Forward unknown attributes to the underlying store.

This ensures SplittingReadableStore is transparent for any additional public methods or attributes the underlying store may have.

Note: Private attributes (starting with '_') are not forwarded.

__init__

__init__(
    store: ReadableStore,
    request_size: int = 12 * 1024 * 1024,
    max_concurrent_requests: int = 18,
) -> None

Create a splitting wrapper around a store.

Parameters:

get

get(path: str, *, options: GetOptions | None = None) -> GetResult

Get file, using concurrent fetching if beneficial.

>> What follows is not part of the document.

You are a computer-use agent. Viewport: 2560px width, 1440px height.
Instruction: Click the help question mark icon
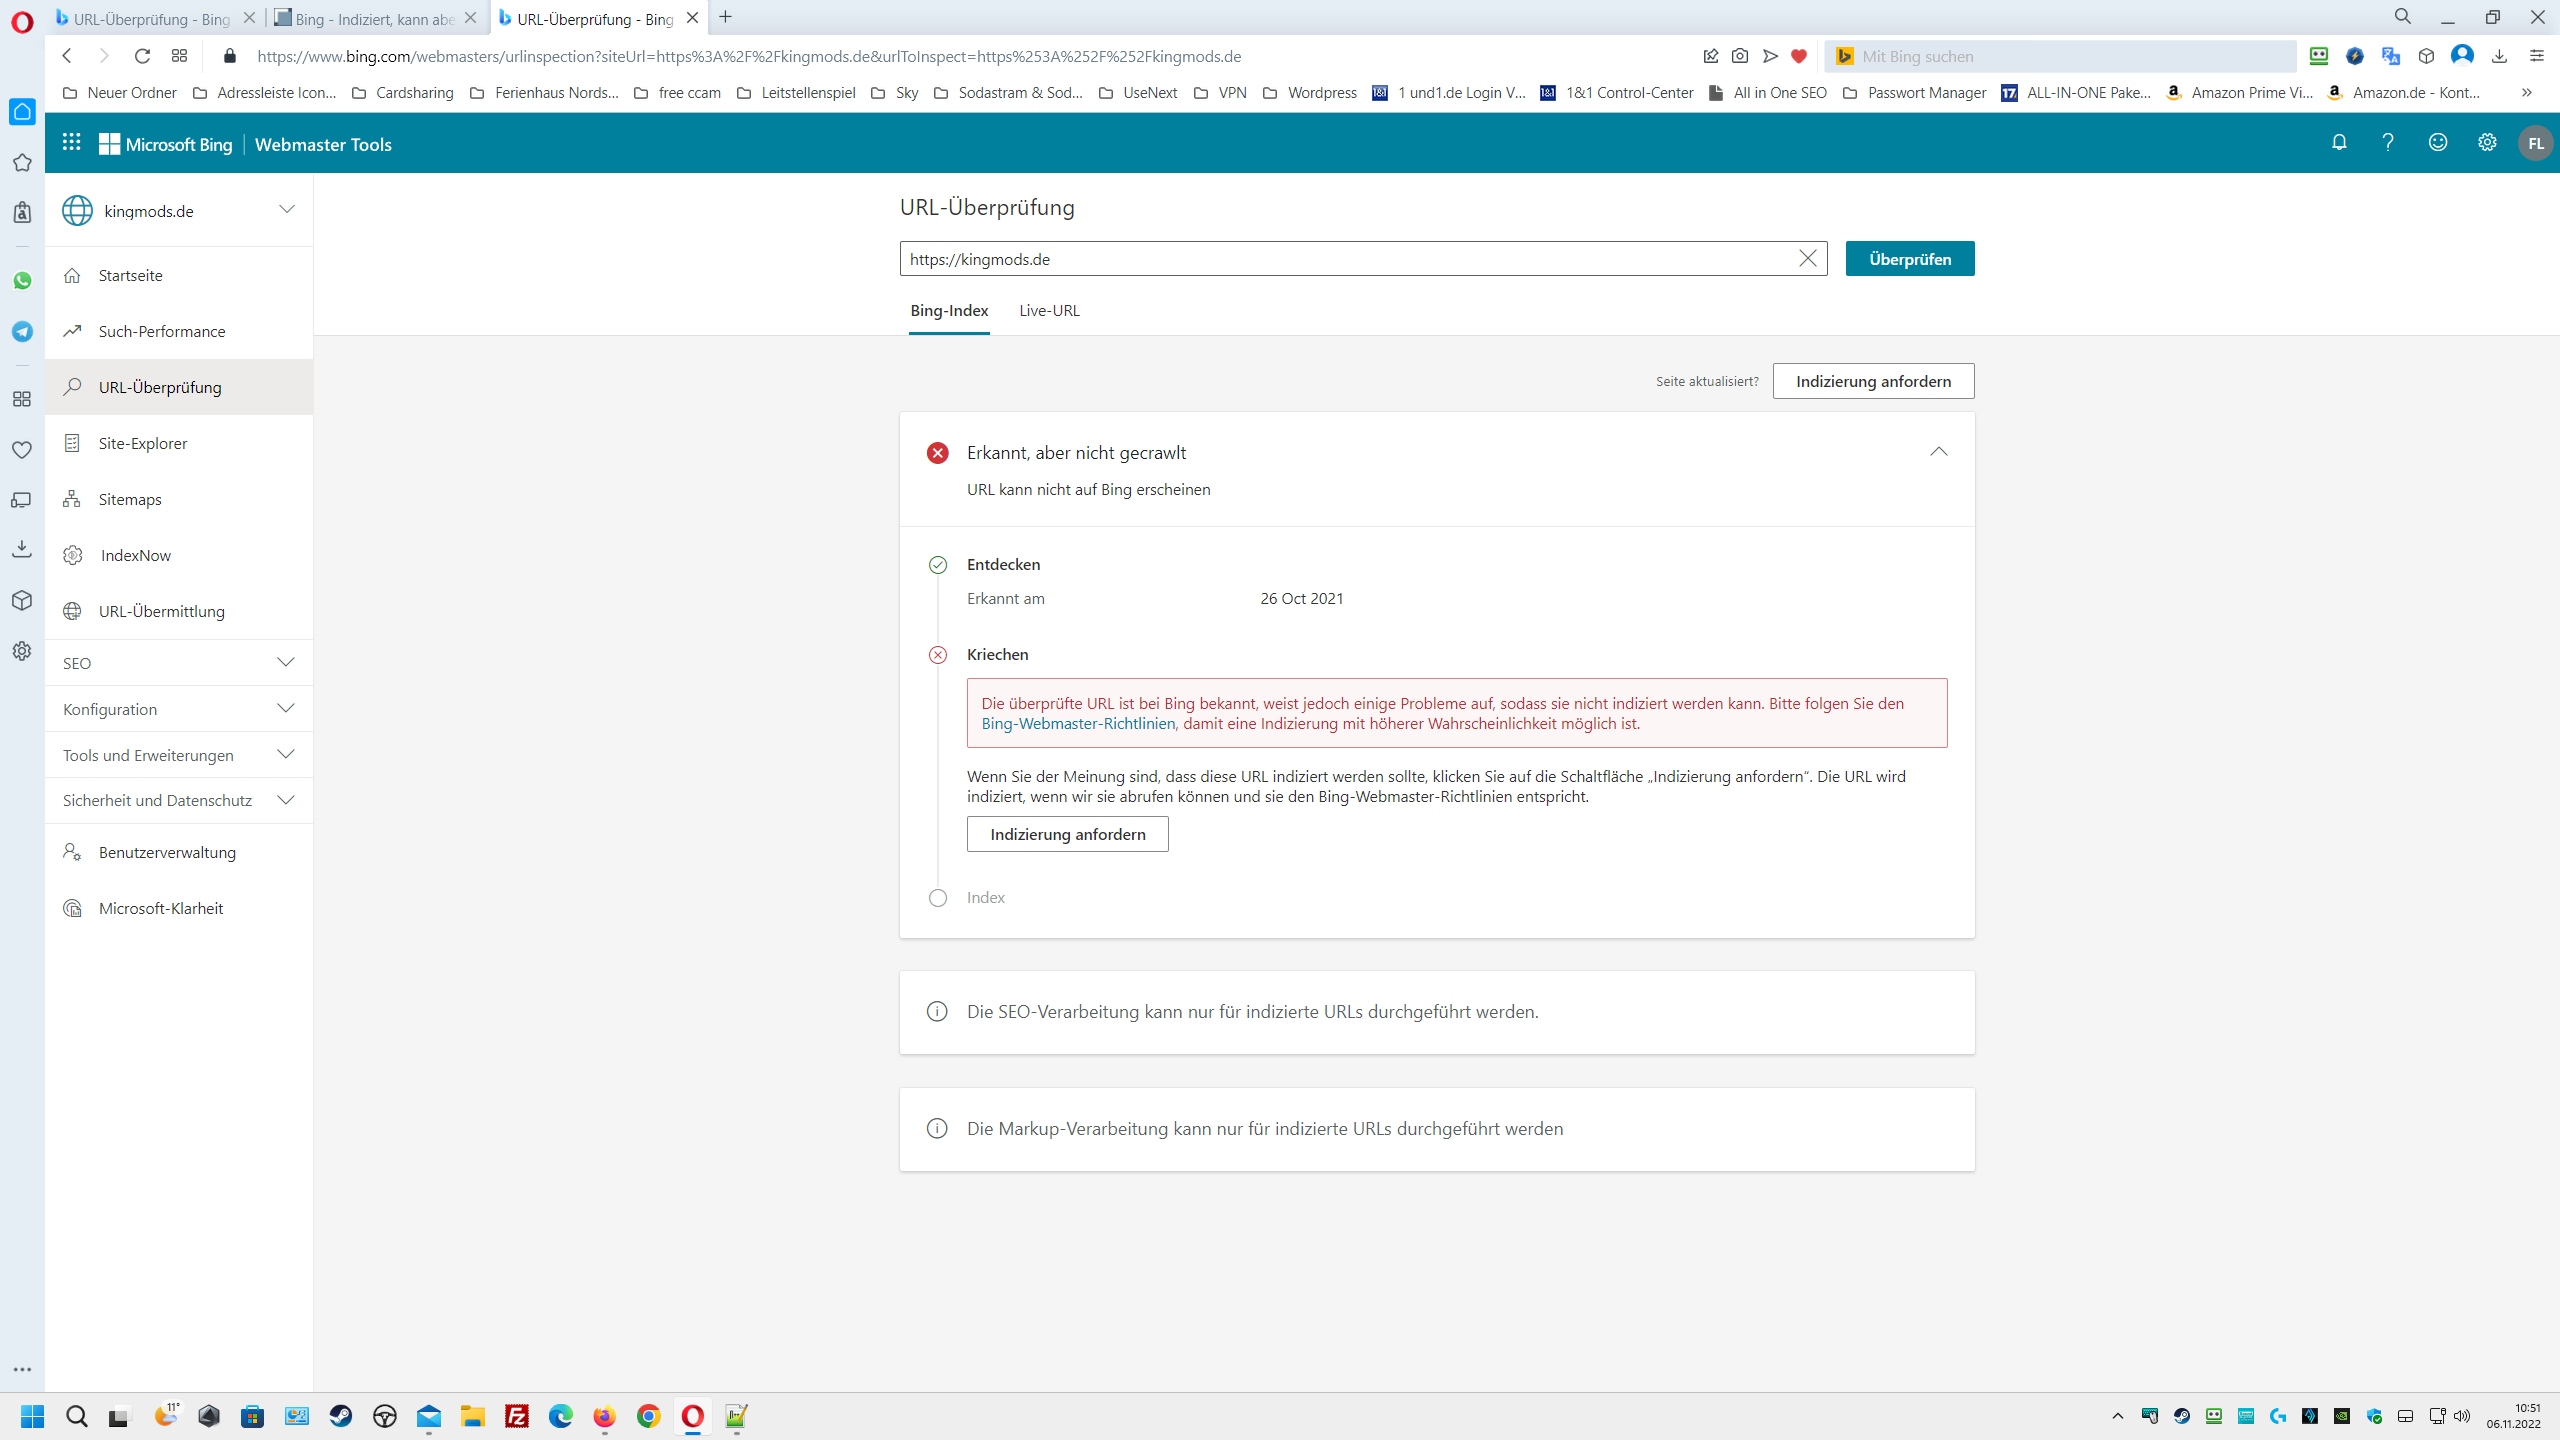2388,143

If the file is large enough to benefit from splitting, fetches via concurrent get_ranges(). Otherwise falls back to a single get() request.

get_async async

get_async(path: str, *, options: GetOptions | None = None) -> GetResultAsync

Async get, using concurrent fetching if beneficial.

get_range

get_range(
    path: str, *, start: int, end: int | None = None, length: int | None = None
) -> Buffer

Get a byte range (passed through to underlying store).

get_range_async async

get_range_async(
    path: str, *, start: int, end: int | None = None, length: int | None = None
) -> Buffer

Async get range (passed through to underlying store).

get_ranges

get_ranges(
    path: str,
    *,
    starts: Sequence[int],
    ends: Sequence[int] | None = None,
    lengths: Sequence[int] | None = None,
) -> Sequence[Buffer]

Get multiple byte ranges (passed through to underlying store).

get_ranges_async async

get_ranges_async(
    path: str,
    *,
    starts: Sequence[int],
    ends: Sequence[int] | None = None,
    lengths: Sequence[int] | None = None,
) -> Sequence[Buffer]

Async get ranges (passed through to underlying store).

head

head(path: str) -> ObjectMeta

Get file metadata (delegates to underlying store).

head_async async

head_async(path: str) -> ObjectMeta

Get file metadata async (delegates to underlying store).